## WHAT IS NEEDED:
I would like you to return all of the records exactly as they stand.

Pixel coordinate grounding data:
■ ■ ■ ■ ■
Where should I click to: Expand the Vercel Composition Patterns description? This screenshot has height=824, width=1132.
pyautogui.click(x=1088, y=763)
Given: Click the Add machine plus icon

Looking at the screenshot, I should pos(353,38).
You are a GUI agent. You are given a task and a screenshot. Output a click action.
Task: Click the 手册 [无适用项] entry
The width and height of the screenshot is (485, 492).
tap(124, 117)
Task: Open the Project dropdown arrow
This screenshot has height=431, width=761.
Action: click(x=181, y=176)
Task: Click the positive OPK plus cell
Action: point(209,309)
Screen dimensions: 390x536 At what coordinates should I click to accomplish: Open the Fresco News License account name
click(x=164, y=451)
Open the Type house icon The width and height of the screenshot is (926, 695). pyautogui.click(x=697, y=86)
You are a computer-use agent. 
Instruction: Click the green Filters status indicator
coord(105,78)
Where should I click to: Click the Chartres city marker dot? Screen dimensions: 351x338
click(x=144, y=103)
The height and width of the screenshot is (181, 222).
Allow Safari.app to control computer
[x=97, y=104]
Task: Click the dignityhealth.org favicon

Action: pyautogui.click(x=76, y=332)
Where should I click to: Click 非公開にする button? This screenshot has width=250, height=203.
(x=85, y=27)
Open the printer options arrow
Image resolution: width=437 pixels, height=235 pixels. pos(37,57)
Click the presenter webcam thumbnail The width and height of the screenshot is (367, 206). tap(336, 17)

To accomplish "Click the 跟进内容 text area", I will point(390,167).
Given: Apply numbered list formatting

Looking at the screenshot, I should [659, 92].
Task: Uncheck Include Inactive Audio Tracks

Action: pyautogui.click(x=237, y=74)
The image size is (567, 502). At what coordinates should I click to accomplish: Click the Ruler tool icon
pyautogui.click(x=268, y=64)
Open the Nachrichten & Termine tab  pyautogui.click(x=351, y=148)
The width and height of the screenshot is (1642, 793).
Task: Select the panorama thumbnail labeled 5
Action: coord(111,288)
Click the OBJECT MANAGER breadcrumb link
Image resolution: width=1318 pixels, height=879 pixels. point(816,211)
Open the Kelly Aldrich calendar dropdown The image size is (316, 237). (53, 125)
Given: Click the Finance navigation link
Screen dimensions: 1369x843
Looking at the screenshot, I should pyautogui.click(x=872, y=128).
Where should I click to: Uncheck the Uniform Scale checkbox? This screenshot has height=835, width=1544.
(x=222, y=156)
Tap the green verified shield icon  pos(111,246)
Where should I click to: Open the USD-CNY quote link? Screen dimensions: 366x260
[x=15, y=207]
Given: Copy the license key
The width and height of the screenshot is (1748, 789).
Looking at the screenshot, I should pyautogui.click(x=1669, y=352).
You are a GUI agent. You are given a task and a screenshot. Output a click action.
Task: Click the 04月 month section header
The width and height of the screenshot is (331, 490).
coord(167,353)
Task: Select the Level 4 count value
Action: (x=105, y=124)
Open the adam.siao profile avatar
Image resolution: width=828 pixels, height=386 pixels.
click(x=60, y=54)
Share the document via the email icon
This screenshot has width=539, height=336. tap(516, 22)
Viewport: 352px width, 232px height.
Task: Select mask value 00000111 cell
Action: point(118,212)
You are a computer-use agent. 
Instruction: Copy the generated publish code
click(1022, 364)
■ ■ ■ ■ ■
## EXERCISE SOLUTION:
Where should I click to: Expand the Vercel Composition Patterns description? This screenshot has height=824, width=1132.
pyautogui.click(x=1088, y=763)
Given: Click the Add machine plus icon

Looking at the screenshot, I should pos(353,38).
You are a GUI agent. You are given a task and a screenshot. Output a click action.
Task: Click the 手册 [无适用项] entry
The width and height of the screenshot is (485, 492).
tap(124, 117)
Task: Open the Project dropdown arrow
This screenshot has height=431, width=761.
Action: click(x=181, y=176)
Task: Click the positive OPK plus cell
Action: point(209,309)
Screen dimensions: 390x536 At what coordinates should I click to accomplish: Open the Fresco News License account name
click(x=164, y=451)
Open the Type house icon The width and height of the screenshot is (926, 695). pyautogui.click(x=697, y=86)
You are a computer-use agent. 
Instruction: Click the green Filters status indicator
coord(105,78)
Where should I click to: Click the Chartres city marker dot? Screen dimensions: 351x338
click(x=144, y=103)
The height and width of the screenshot is (181, 222).
Allow Safari.app to control computer
[x=97, y=104]
Task: Click the dignityhealth.org favicon

Action: pyautogui.click(x=76, y=332)
Where should I click to: Click 非公開にする button? This screenshot has width=250, height=203.
(x=85, y=27)
Open the printer options arrow
Image resolution: width=437 pixels, height=235 pixels. pos(37,57)
Click the presenter webcam thumbnail The width and height of the screenshot is (367, 206). tap(336, 17)

To accomplish "Click the 跟进内容 text area", I will point(390,167).
Given: Apply numbered list formatting

Looking at the screenshot, I should [659, 92].
Task: Uncheck Include Inactive Audio Tracks

Action: pyautogui.click(x=237, y=74)
The image size is (567, 502). At what coordinates should I click to accomplish: Click the Ruler tool icon
pyautogui.click(x=268, y=64)
Open the Nachrichten & Termine tab  pyautogui.click(x=351, y=148)
The width and height of the screenshot is (1642, 793).
Task: Select the panorama thumbnail labeled 5
Action: coord(111,288)
Click the OBJECT MANAGER breadcrumb link
Image resolution: width=1318 pixels, height=879 pixels. point(816,211)
Open the Kelly Aldrich calendar dropdown The image size is (316, 237). (53, 125)
Given: Click the Finance navigation link
Screen dimensions: 1369x843
Looking at the screenshot, I should pyautogui.click(x=872, y=128).
Where should I click to: Uncheck the Uniform Scale checkbox? This screenshot has height=835, width=1544.
(x=222, y=156)
Tap the green verified shield icon  pos(111,246)
Where should I click to: Open the USD-CNY quote link? Screen dimensions: 366x260
[x=15, y=207]
Given: Copy the license key
The width and height of the screenshot is (1748, 789).
Looking at the screenshot, I should pyautogui.click(x=1669, y=352).
You are a GUI agent. You are given a task and a screenshot. Output a click action.
Task: Click the 04月 month section header
The width and height of the screenshot is (331, 490).
coord(167,353)
Task: Select the Level 4 count value
Action: (x=105, y=124)
Open the adam.siao profile avatar
Image resolution: width=828 pixels, height=386 pixels.
click(x=60, y=54)
Share the document via the email icon
This screenshot has width=539, height=336. tap(516, 22)
Viewport: 352px width, 232px height.
Task: Select mask value 00000111 cell
Action: point(118,212)
You are a computer-use agent. 
Instruction: Copy the generated publish code
click(1022, 364)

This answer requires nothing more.